Ventinove Ambiti Territoriali Sociali su 37 in presenza e otto in collegamento: grande attenzione e partecipazione all’evento organizzato la scorsa settimana fare il punto sull’attuazione del Leps Supervisione nella Regione Lazio.
Durante l’incontro realizzato nell’ambito delle azioni di accompagnamento e supporto ai territori che il Ministero del Lavoro e delle Politiche Sociali – in collaborazione con CNOAS e FNAS – sono state presentate alcune buone pratiche territoriali ed è stata definita la programmazione delle Comunità di pratica che coinvolgeranno tutti gli ATS del Lazio nei prossimi mesi.
Il Lazio sta dimostrando una grande vitalità nel raggiungimento degli obiettivi previsti dal Leps nonostante le oggettive difficoltà che ogni innovazione, come questa sulla Supervisione, porta con sé.

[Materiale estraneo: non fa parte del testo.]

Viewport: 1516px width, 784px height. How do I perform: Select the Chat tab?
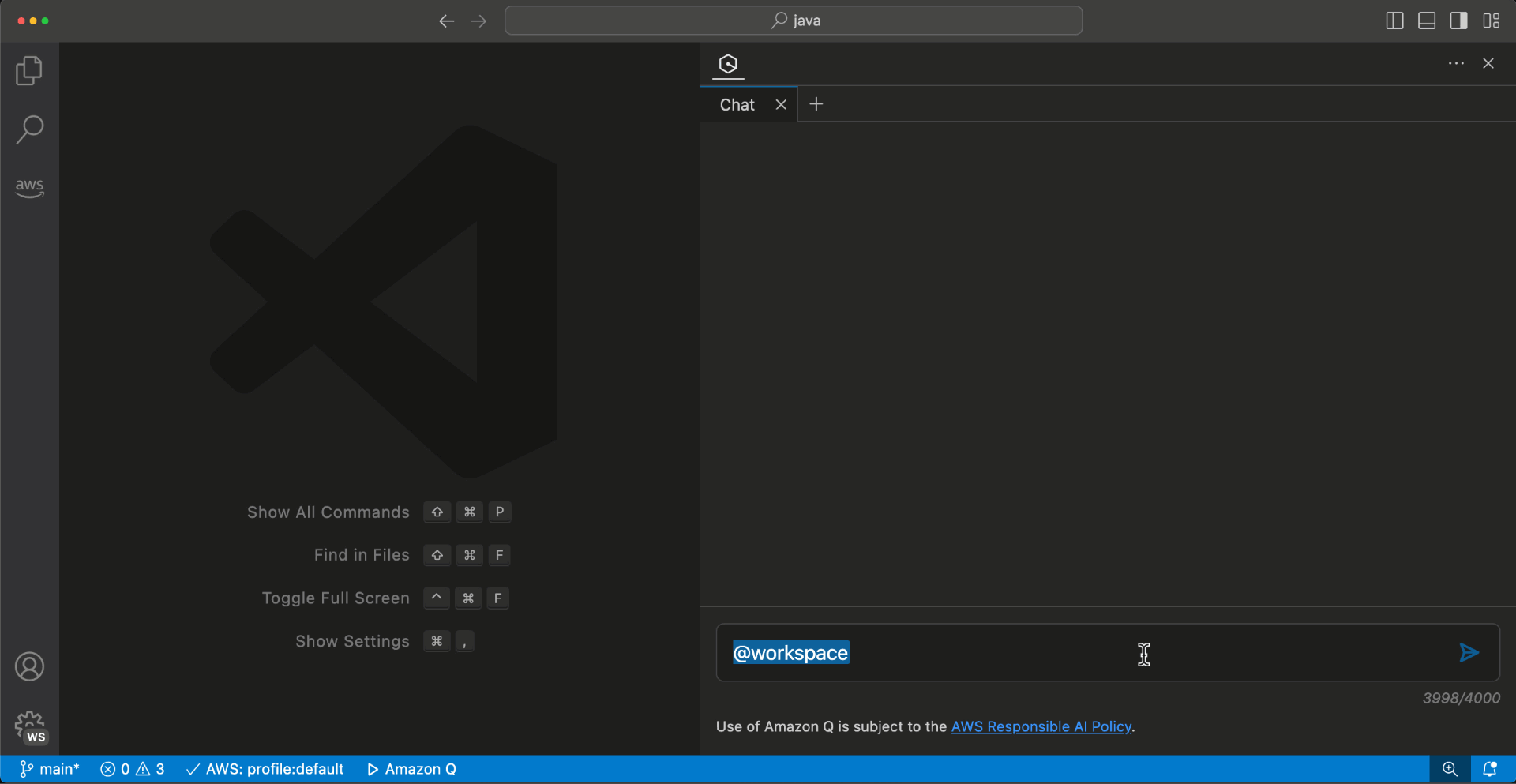tap(736, 104)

La presidente Cnoas, intervenendo, ha segnalato l’importanza dell’utilizzare la supervisione professionale anche in previsione dei cambiamenti che attraverseranno i servizi nei prossimi anni con l’inserimento di nuove figure professionali, psicologi ed educatori professionali. “E’ necessario l’impegno di individuare responsabilità e attività di ciascuno, fatte salve le competenze esclusive degli assistenti sociali – ha detto Barbara Rosina – come distinguere ambiti chiari per gli interventi psicologici che non devono sovrapporsi a quelli di competenza del Servizio Sanitario nazionale”.